Only recently can I honestly say I accept my spouse the way he is.
I'm no longer interested in "changing" anything about him. That's the way he is. 

I go out of my way to say thank you when he does do something.
Just to be courteous. That is how you treat a good room-mate. Or a friend. Or a co-worker. And how I would want to be treated.

I guess if you can get past resentment, and not take it out on your partner, that's how life would be. It's a much more enjoyable life. 

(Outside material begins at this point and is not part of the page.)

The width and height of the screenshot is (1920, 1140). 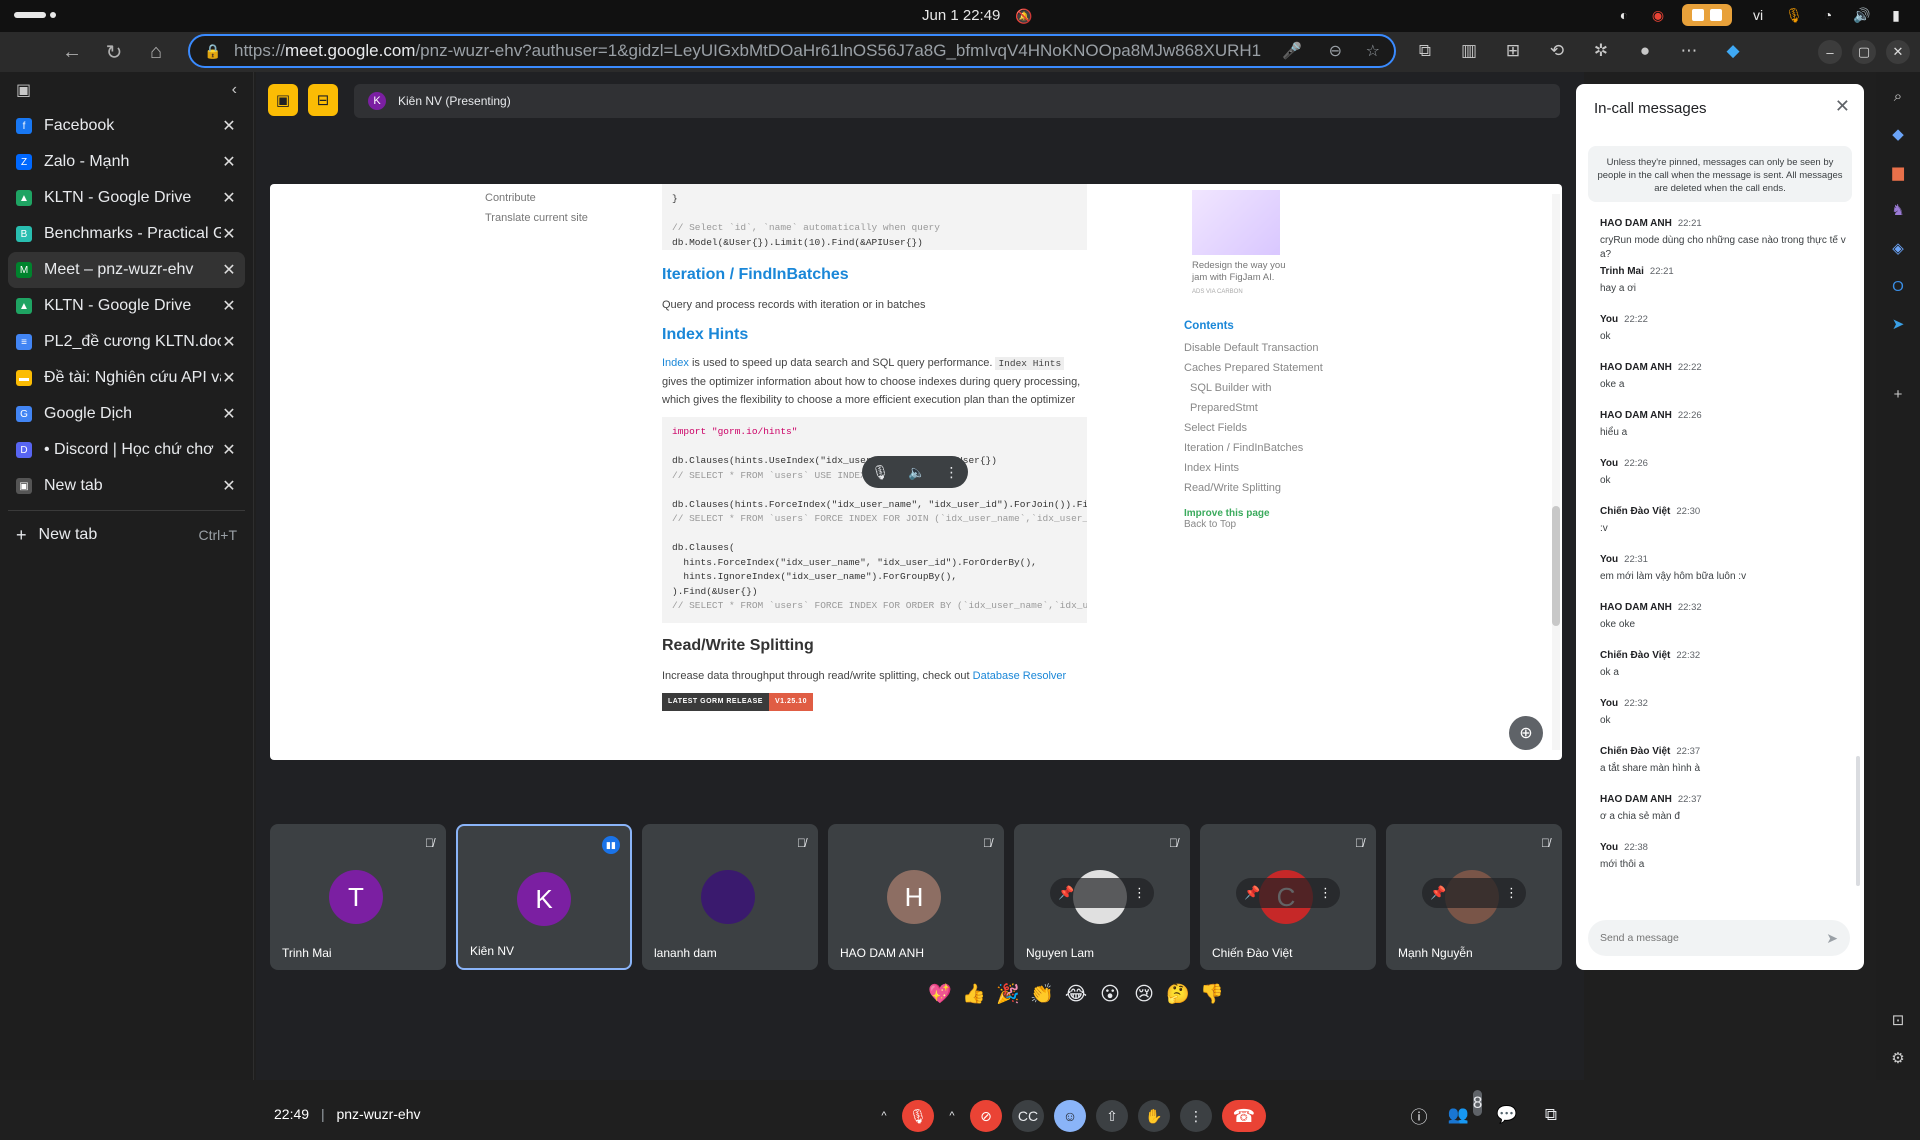 I want to click on close-window-button: ✕, so click(x=1898, y=52).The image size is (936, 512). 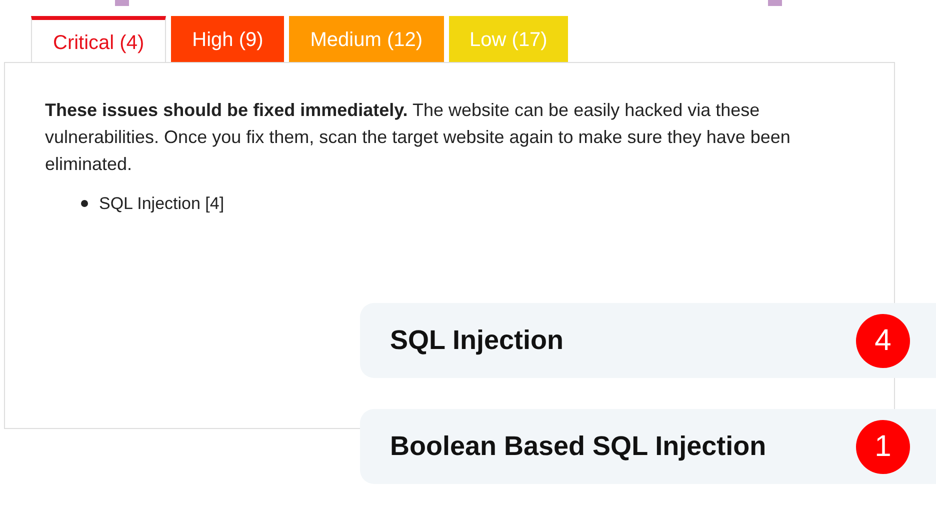 I want to click on issue-title: Boolean Based SQL Injection, so click(x=579, y=447).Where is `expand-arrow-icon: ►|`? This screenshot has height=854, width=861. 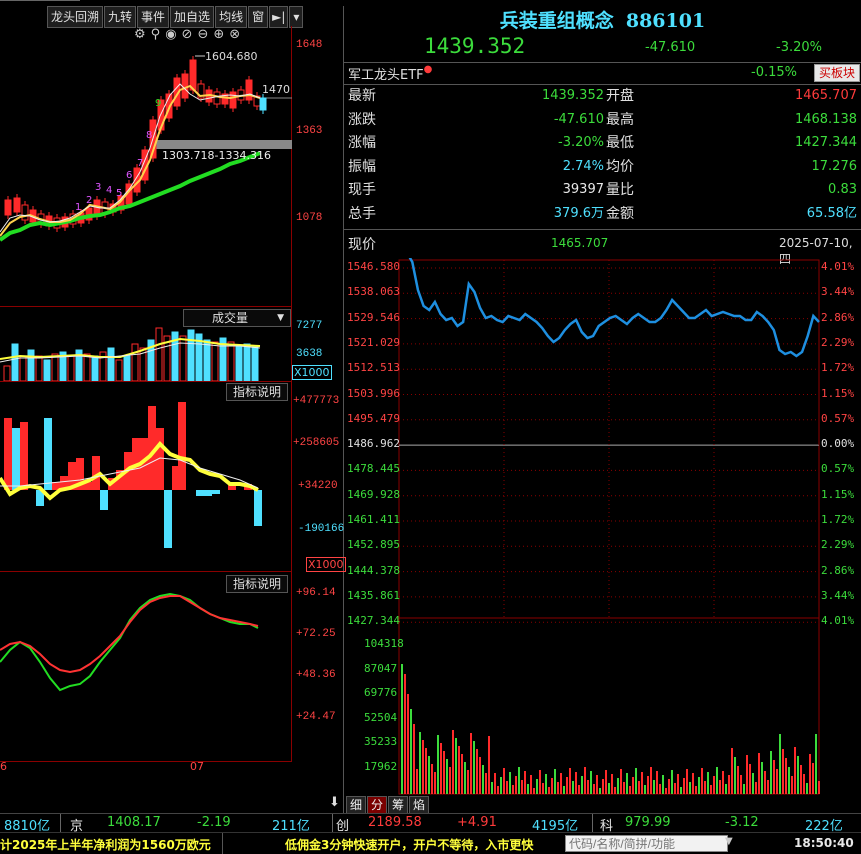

But yes, it's a good thing to practice gratitude and appreciation. 
Even if you don't like the person you are living with.


----------



## ScaredandUnsure (Nov 17, 2011)

I accept my fiance for who he is. And I appreciate him very much. I would never try to change him, and I don't think he'd ever try to change me. I would hope, that if we had any problems, that we'd make changes together to improve our relationship. But never try to change him.


----------



## LovesHerMan (Jul 28, 2011)

Everyone has faults. The key is to choose a partner whose faults you can live with.

We do teach people how to treat us. If you ignore a partner's lack of effort in the marriage, then you are telling them that you will accept this behavior. I hate divorce, but unfortunately some people will not change unless they realize that their spouse is willing to divorce over a spouse who will not pull their weight in the relationship.


----------



## Mavash. (Jan 26, 2012)

It took me a long time to get to a place of acceptance. I was queen of blaming all my life problems on him. Turns out I should have been looking in the mirror instead.

So to answer your question...yes I now fully accept my husband just as he is.


----------